History

United States
- Name: USS Pasley
- Namesake: Admiral Sir Thomas Pasley (1734-1808), British naval officer who commanded from his flagship HMS Bellerophon at the Glorious First of June in 1794. British name assigned in anticipation of ship's transfer to United Kingdom
- Reclassified: Patrol frigate, PF-86, 15 April 1943
- Builder: Walsh-Kaiser Company, Providence, Rhode Island
- Laid down: 22 September 1943
- Renamed: St. Helena, 1943
- Namesake: Saint Helena (British name assigned in anticipation of ship's transfer to United Kingdom)
- Launched: 20 October 1943
- Commissioned: never
- Identification: PG-194
- Fate: Transferred to United Kingdom 19 February 1944
- Acquired: Returned by United Kingdom 8 April 1946
- Renamed: USS St. Helena
- Namesake: British name retained
- Stricken: 19 June 1946
- Fate: Transferred to U.S. Maritime Commission 1 April 1947 for disposal; Sold for scrapping 1 July 1947; Scrapped 28 October 1947;

United Kingdom
- Name: HMS St. Helena
- Namesake: Saint Helena
- Acquired: 19 February 1944
- Commissioned: 19 February 1944
- Decommissioned: 1945
- Identification: Pennant number: K590
- Fate: Returned to United States 8 April 1946

General characteristics
- Class & type: Colony/Tacoma-class patrol frigate
- Displacement: 1,264 long tons (1,284 t)
- Length: 303 ft 11 in (92.63 m)
- Beam: 37 ft 6 in (11.43 m)
- Draft: 13 ft 8 in (4.17 m)
- Propulsion: 3 × boilers; 2 × turbines, 5,500 shp (4,100 kW) each; 2 shafts;
- Speed: 20 knots (37 km/h; 23 mph)
- Complement: 190
- Armament: 3 × single 3 in (76 mm)/50 cal. AA guns; 2 × twin 40 mm guns; 9 × single 20 mm; 1 × Hedgehog anti-submarine mortar; 8 × Y-gun depth charge projectors; 2 × depth charge racks;

= HMS St. Helena =

Colony-class frigate

HMS St. Helena (K590) was a of the United Kingdom that served during World War II. She originally was ordered by the United States Navy as the Tacoma-class patrol frigate USS Pasley (PF-86) and was transferred to the Royal Navy prior to completion. After the British returned her to the United States in 1946, she briefly carried the name USS St. Helena (PF-86).

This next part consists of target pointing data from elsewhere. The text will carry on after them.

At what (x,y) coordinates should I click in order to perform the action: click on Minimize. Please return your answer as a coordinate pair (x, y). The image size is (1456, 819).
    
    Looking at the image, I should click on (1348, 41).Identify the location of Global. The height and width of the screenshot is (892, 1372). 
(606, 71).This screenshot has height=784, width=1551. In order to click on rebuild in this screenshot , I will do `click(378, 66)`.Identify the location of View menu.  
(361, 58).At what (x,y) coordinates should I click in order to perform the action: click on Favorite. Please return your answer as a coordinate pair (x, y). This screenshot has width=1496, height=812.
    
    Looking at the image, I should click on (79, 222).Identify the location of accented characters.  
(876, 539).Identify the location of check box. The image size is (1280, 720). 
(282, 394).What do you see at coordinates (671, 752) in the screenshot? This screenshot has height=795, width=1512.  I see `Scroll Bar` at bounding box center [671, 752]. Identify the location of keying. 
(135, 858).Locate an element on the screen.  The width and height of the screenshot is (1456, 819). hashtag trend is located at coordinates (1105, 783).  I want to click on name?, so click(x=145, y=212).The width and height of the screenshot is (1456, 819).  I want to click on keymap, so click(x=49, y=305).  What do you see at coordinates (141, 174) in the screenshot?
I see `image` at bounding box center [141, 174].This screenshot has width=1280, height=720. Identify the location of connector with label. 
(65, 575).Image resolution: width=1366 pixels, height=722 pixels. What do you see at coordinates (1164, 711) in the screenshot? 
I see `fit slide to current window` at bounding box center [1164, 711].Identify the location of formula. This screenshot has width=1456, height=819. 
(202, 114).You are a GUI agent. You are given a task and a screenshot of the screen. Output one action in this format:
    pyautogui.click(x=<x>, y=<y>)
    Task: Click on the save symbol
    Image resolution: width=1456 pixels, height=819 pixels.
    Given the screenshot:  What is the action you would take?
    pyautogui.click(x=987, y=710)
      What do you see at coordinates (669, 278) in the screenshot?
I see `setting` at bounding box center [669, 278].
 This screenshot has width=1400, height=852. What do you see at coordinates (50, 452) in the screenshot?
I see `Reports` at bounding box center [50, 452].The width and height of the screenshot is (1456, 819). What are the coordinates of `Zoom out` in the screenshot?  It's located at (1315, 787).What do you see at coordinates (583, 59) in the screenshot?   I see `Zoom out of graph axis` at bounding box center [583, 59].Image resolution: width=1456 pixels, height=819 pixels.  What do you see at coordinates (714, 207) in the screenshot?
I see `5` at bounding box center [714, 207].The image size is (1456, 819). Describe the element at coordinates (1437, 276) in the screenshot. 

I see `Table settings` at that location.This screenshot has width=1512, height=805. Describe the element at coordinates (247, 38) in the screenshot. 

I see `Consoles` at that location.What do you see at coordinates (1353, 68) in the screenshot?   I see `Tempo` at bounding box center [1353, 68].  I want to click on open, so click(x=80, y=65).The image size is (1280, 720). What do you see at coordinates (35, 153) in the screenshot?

==Construction and acquisition==
The ship, originally designated a "patrol gunboat," PG-194, was ordered by the United States Maritime Commission under a United States Navy contract as USS Pasley. She was reclassified as a "patrol frigate," PF-86, on 15 April 1943 and laid down by the Walsh-Kaiser Company at Providence, Rhode Island, on 22 September 1943. Intended for transfer to the United Kingdom, the ship was renamed St. Helena by the British prior to launching and was launched on 20 October 1943.

==Service history==
Transferred to the United Kingdom under Lend-Lease on 19 February 1944, the ship served in the Royal Navy as HMS St. Helena (K590) until decommissioned in 1945.

==Disposal==
The United Kingdom returned St. Helena to the U.S. Navy at Norfolk, Virginia, on 8 April 1946, and she temporarily was placed on the Naval Vessel Register as USS St. Helena (PF-86). Struck from the Naval Vessel Register on 19 June 1946, she was transferred for disposal on 1 April 1947 to the U.S. Maritime Commission, which sold her to the Sun Shipbuilding and Drydock Company of Chester, Pennsylvania, on 1 July 1947 for scrapping. Her scrapping date was 28 October 1947.